* Exercise details *
Copy out every one of the records below word for word.

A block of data
= = = = = = =

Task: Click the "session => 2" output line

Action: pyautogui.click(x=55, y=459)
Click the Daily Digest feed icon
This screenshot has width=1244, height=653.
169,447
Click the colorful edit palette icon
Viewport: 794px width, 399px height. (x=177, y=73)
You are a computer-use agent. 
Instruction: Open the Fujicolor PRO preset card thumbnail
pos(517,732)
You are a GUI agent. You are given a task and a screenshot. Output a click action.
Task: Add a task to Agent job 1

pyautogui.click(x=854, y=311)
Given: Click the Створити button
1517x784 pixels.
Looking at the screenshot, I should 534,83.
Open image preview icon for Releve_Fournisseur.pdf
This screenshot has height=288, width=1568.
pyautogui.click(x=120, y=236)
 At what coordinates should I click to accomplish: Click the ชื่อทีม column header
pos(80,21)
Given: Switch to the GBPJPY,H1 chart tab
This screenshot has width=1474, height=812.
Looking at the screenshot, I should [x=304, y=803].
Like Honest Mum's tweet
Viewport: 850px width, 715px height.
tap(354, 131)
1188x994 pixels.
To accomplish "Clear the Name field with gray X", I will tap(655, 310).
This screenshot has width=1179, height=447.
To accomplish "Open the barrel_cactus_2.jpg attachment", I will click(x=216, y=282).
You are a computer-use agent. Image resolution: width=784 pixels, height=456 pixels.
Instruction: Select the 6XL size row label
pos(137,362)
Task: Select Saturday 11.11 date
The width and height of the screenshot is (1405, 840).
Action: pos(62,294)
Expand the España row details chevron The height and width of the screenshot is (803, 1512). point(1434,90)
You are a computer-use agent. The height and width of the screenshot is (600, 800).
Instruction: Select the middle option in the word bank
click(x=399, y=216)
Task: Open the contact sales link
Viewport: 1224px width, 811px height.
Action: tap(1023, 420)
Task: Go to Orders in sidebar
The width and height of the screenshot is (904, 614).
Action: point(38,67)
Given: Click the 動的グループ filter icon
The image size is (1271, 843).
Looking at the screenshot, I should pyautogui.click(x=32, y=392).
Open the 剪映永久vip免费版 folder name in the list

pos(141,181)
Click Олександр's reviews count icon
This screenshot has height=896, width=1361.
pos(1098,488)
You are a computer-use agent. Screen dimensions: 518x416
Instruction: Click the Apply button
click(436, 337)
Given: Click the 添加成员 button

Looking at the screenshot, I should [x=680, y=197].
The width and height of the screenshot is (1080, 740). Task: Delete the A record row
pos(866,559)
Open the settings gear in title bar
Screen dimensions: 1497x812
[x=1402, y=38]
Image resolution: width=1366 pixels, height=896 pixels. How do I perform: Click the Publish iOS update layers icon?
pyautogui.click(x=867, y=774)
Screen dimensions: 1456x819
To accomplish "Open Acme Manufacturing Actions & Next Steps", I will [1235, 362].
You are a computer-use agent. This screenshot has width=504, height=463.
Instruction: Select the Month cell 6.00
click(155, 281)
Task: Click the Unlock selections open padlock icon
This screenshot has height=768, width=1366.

= = = = = = =

* Exercise response *
Task: Click the "session => 2" output line

Action: pyautogui.click(x=55, y=459)
Click the Daily Digest feed icon
This screenshot has width=1244, height=653.
169,447
Click the colorful edit palette icon
Viewport: 794px width, 399px height. (x=177, y=73)
You are a computer-use agent. 
Instruction: Open the Fujicolor PRO preset card thumbnail
pos(517,732)
You are a GUI agent. You are given a task and a screenshot. Output a click action.
Task: Add a task to Agent job 1

pyautogui.click(x=854, y=311)
Given: Click the Створити button
1517x784 pixels.
Looking at the screenshot, I should 534,83.
Open image preview icon for Releve_Fournisseur.pdf
This screenshot has height=288, width=1568.
pyautogui.click(x=120, y=236)
 At what coordinates should I click to accomplish: Click the ชื่อทีม column header
pos(80,21)
Given: Switch to the GBPJPY,H1 chart tab
This screenshot has width=1474, height=812.
Looking at the screenshot, I should [x=304, y=803].
Like Honest Mum's tweet
Viewport: 850px width, 715px height.
tap(354, 131)
1188x994 pixels.
To accomplish "Clear the Name field with gray X", I will tap(655, 310).
This screenshot has width=1179, height=447.
To accomplish "Open the barrel_cactus_2.jpg attachment", I will click(x=216, y=282).
You are a computer-use agent. Image resolution: width=784 pixels, height=456 pixels.
Instruction: Select the 6XL size row label
pos(137,362)
Task: Select Saturday 11.11 date
The width and height of the screenshot is (1405, 840).
Action: pos(62,294)
Expand the España row details chevron The height and width of the screenshot is (803, 1512). point(1434,90)
You are a computer-use agent. The height and width of the screenshot is (600, 800).
Instruction: Select the middle option in the word bank
click(x=399, y=216)
Task: Open the contact sales link
Viewport: 1224px width, 811px height.
Action: tap(1023, 420)
Task: Go to Orders in sidebar
The width and height of the screenshot is (904, 614).
Action: point(38,67)
Given: Click the 動的グループ filter icon
The image size is (1271, 843).
Looking at the screenshot, I should pyautogui.click(x=32, y=392).
Open the 剪映永久vip免费版 folder name in the list

pos(141,181)
Click Олександр's reviews count icon
This screenshot has height=896, width=1361.
pos(1098,488)
You are a computer-use agent. Screen dimensions: 518x416
Instruction: Click the Apply button
click(436, 337)
Given: Click the 添加成员 button

Looking at the screenshot, I should [x=680, y=197].
The width and height of the screenshot is (1080, 740). Task: Delete the A record row
pos(866,559)
Open the settings gear in title bar
Screen dimensions: 1497x812
[x=1402, y=38]
Image resolution: width=1366 pixels, height=896 pixels. How do I perform: Click the Publish iOS update layers icon?
pyautogui.click(x=867, y=774)
Screen dimensions: 1456x819
To accomplish "Open Acme Manufacturing Actions & Next Steps", I will [1235, 362].
You are a computer-use agent. This screenshot has width=504, height=463.
Instruction: Select the Month cell 6.00
click(155, 281)
Task: Click the Unlock selections open padlock icon
This screenshot has height=768, width=1366.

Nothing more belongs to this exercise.